(Dataset entries)
>>>
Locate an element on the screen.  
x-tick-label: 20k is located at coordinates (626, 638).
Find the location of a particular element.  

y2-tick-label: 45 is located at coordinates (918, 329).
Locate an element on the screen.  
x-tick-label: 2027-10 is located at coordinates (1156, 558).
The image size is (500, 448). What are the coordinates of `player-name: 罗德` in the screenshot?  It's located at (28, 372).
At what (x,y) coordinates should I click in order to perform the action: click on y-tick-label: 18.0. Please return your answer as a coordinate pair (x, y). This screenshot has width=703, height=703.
<<<
>>>
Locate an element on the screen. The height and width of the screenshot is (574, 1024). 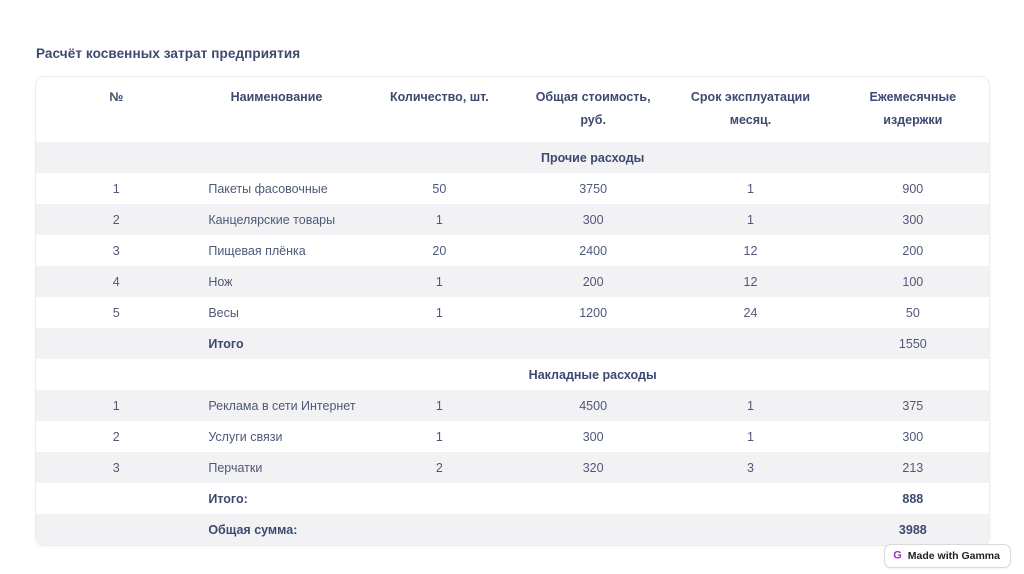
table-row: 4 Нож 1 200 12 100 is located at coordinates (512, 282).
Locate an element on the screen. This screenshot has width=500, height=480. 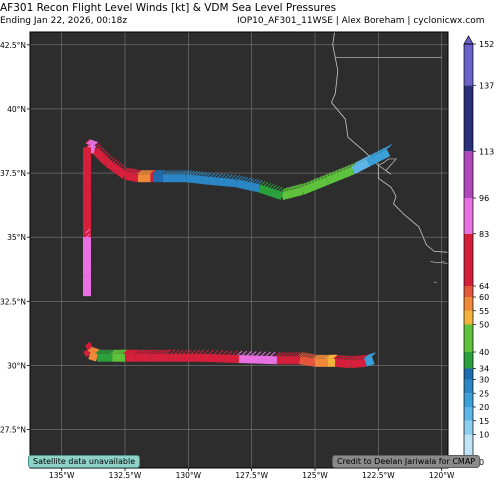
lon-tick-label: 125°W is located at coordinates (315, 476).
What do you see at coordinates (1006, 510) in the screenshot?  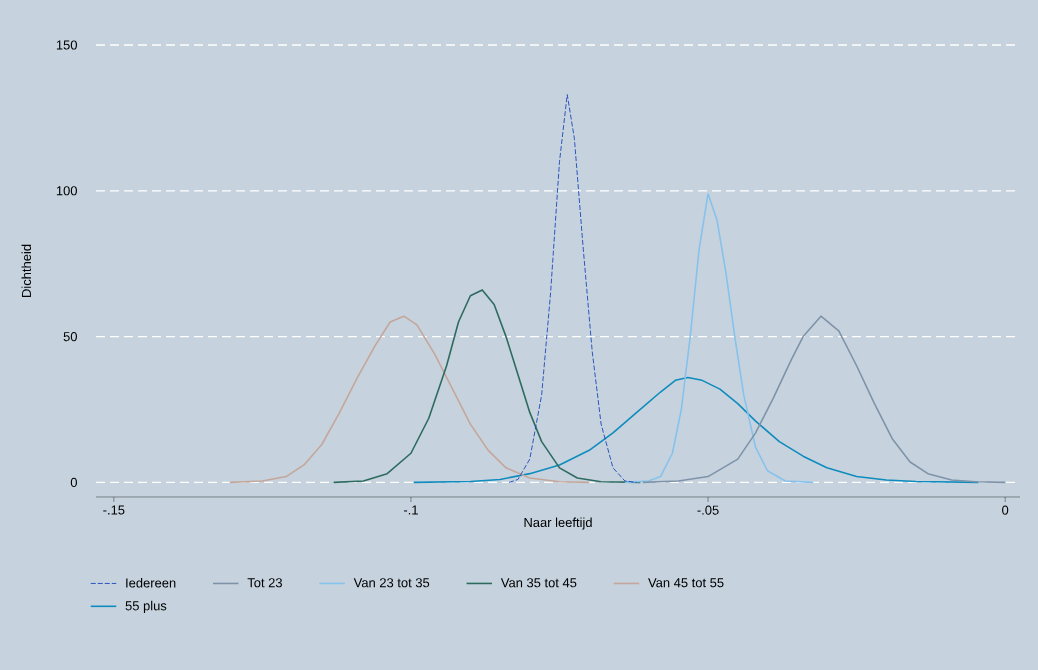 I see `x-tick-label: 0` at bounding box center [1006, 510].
<<<
Directions:
Revise the entries from the line with "Locate an element on the screen. The" to the line with "table-row: 4 Нож", replacing "screenshot" with "image" and keeping everything else the same. Leave the pictures out of your answer.

Problem solution:
Locate an element on the screen. The height and width of the image is (574, 1024). 
table-row: 4 Нож 1 200 12 100 is located at coordinates (512, 282).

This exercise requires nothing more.